Además dejó en evidencia una vez más la soledad del derechista Partido Popular (PP), que debió enfrentarse a toda la oposición en pleno.

Los portavoces de todos los grupos de oposición, con excepción del PP, mostraron su respaldo a la decisión del gobierno de retirar las tropas, pero, además, no pocos insistieron en que el gobierno debe promover en el plano internacional una nueva óptica basada en el diálogo y la diplomacia para enfrentar este y otros conflictos.

Asimismo los representantes de la mayoría de los partidos insistieron en la ilegalidad de la invasión, en la falsedad de los argumentos que se esgrimieron para desencadenarla y en la aguda crisis que ha provocado en el seno de la sociedad iraquí, que se encuentra sumida en el caos.

Igualmente denunciaron el hegemonismo demostrado por Estados Unidos al desencadenar una guerra con el apoyo de unos pocos y sin el consentimiento de las Naciones Unidas.

La única voz discordante, tal como se esperaba, fue la del PP, cuyo secretario general, Mariano Rajoy, basó su intervención en acusaciones directas contra Zapatero en medio de no pocos abucheos.

Ante el asombro del plenario, Rajoy criticó al jefe del ejecutivo de tomar una decisión sin buscar el consenso y el diálogo con el resto de las fuerzas políticas del país, algo de lo que precisamente todos los partidos acusaban hace poco tiempo atrás al gobierno en el cual el PP imponía su mayoría absoluta sin miramientos.
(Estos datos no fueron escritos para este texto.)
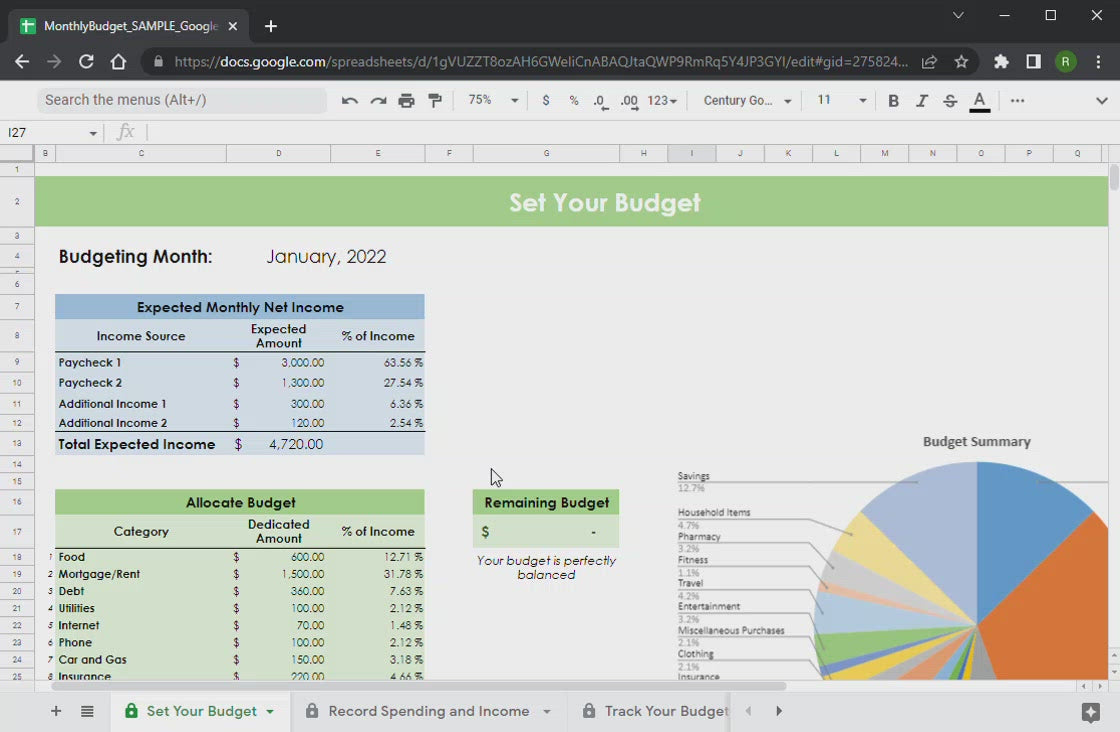Open the Century Gothic font dropdown
The image size is (1120, 732).
click(747, 101)
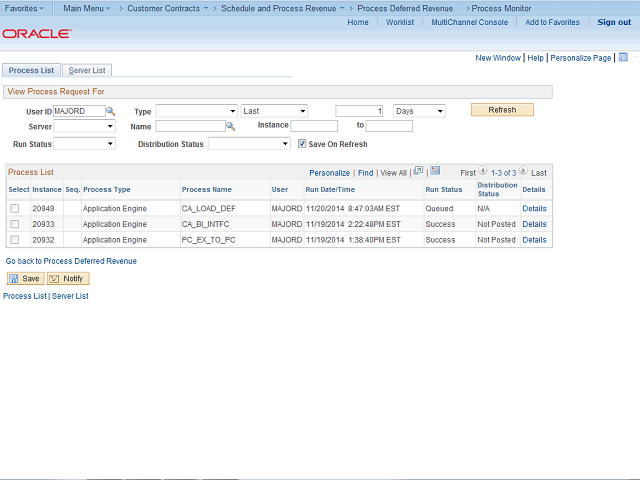Screen dimensions: 640x480
Task: Open the Run Status dropdown
Action: (84, 144)
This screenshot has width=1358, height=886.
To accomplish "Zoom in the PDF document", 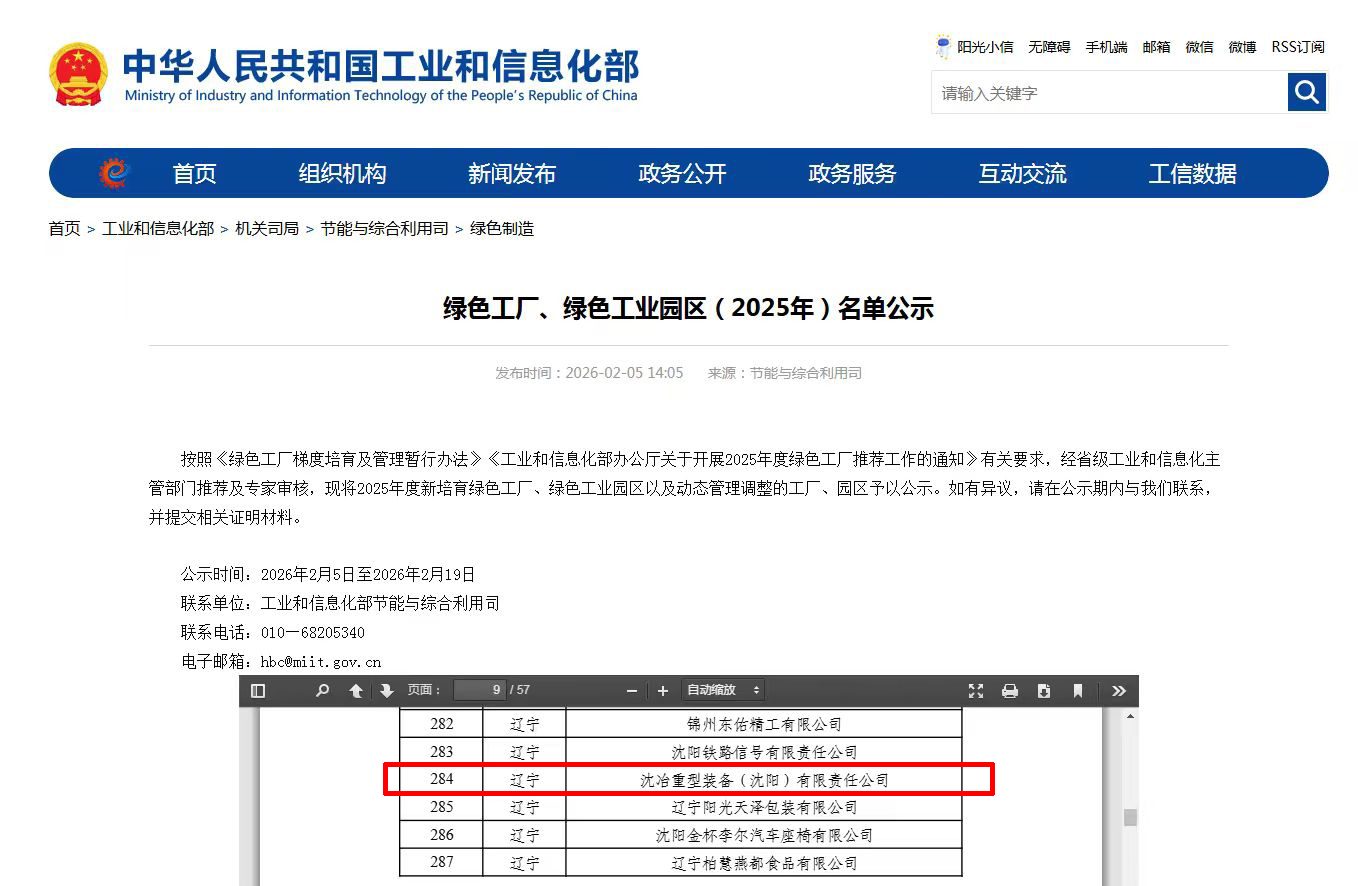I will 663,691.
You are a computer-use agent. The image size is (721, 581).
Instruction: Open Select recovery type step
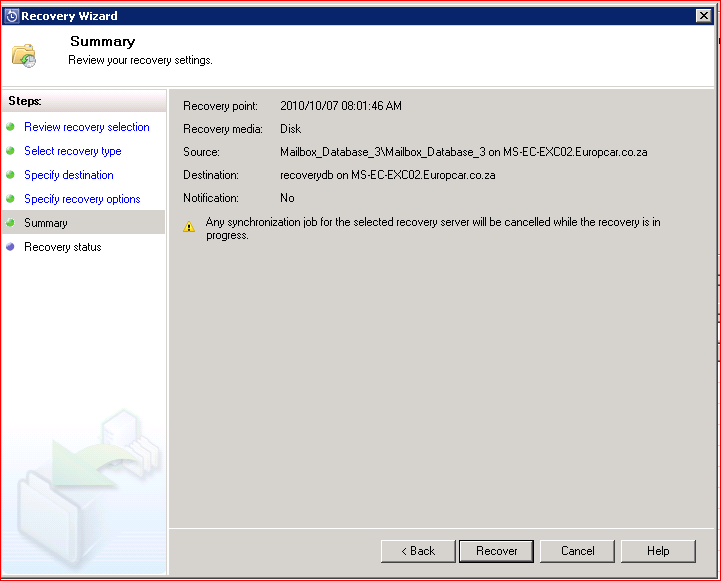pos(73,151)
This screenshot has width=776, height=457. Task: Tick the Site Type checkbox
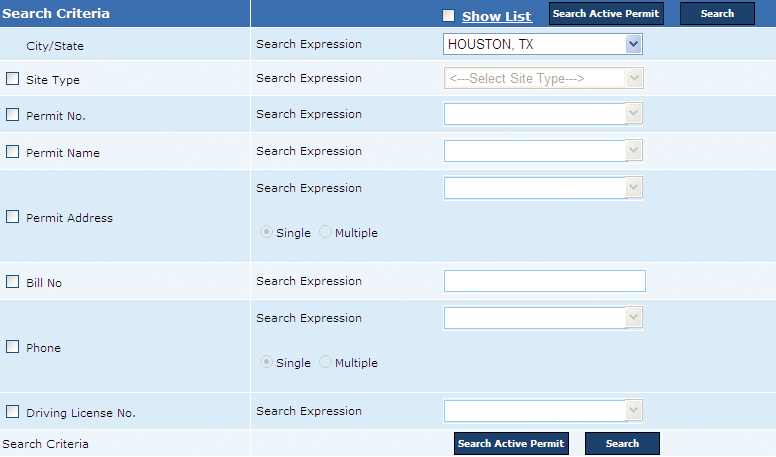(x=13, y=79)
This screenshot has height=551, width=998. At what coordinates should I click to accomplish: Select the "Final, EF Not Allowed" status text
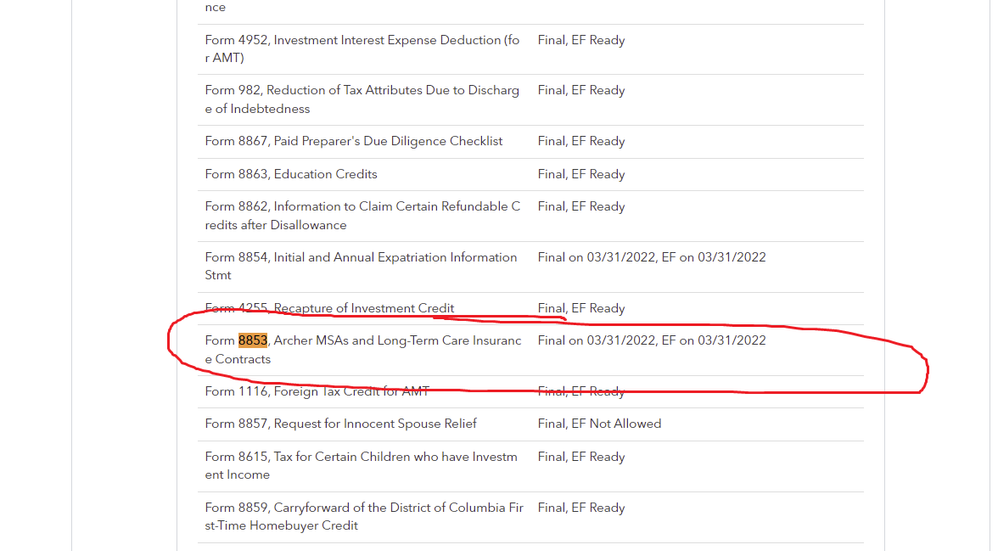point(599,423)
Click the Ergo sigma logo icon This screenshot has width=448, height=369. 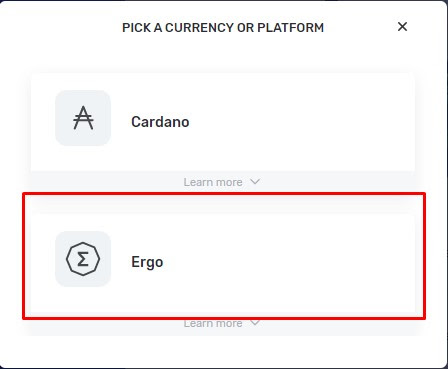pyautogui.click(x=83, y=259)
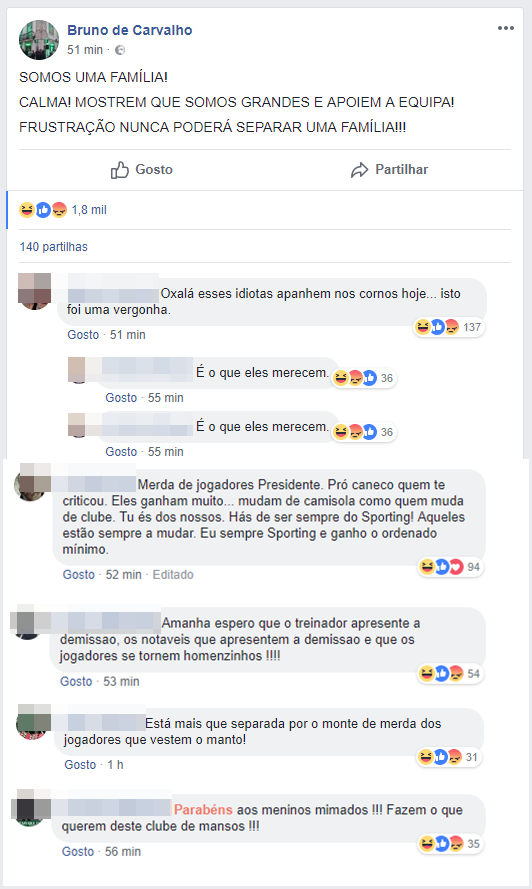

La posición recalcitrante del PP impidió que la decisión de sacar las tropas de Iraq fuera sometida a votación en el Congreso, tal como lo deseaban la gran mayoría de partidos, porque para producirse requiere del consentimiento de todas las fuerzas políticas.

Desde el PP se justificó tal postura alegando que se trataría de someter a votación un hecho consumado, pero desde los otros partidos la actitud del PP fue interpretada como un intento para evitar aparecer una vez más en la más completa soledad.